**INSTRUCTIONS FOR THE TASK:** State how many lines below contain the string "accomplish", with matching case, and give only the number.

>>>>

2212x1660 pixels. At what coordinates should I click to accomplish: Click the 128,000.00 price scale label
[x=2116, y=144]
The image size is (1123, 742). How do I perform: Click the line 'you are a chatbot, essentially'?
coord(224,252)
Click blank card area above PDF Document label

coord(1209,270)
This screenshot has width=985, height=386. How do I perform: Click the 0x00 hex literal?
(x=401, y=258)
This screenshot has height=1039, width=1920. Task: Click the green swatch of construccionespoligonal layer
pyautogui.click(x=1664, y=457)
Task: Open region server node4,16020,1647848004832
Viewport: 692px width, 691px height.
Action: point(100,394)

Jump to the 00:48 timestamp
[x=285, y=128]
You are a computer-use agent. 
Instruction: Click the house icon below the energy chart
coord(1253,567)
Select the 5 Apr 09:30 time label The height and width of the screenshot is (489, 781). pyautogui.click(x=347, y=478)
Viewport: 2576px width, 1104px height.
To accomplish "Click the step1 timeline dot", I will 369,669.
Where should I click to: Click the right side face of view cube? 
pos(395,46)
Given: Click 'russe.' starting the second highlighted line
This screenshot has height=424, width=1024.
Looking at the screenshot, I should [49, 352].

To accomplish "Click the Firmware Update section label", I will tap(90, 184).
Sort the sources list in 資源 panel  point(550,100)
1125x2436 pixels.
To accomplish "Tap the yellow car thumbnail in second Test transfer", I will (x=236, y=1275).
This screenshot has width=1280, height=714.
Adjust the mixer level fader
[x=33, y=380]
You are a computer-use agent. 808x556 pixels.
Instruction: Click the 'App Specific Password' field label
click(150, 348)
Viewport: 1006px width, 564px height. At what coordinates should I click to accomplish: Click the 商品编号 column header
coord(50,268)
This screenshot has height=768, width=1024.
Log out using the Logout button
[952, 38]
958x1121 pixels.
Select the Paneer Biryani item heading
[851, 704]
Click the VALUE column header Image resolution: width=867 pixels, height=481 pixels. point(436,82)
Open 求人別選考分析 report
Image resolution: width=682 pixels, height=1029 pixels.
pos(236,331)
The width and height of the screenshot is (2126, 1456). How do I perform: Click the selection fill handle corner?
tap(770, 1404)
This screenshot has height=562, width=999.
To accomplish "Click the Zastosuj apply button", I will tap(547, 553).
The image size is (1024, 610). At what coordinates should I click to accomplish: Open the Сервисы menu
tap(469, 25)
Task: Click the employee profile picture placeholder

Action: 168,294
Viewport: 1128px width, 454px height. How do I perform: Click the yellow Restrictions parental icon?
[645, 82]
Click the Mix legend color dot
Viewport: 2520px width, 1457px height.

<<<<

**FINISHED EXERCISE:** 7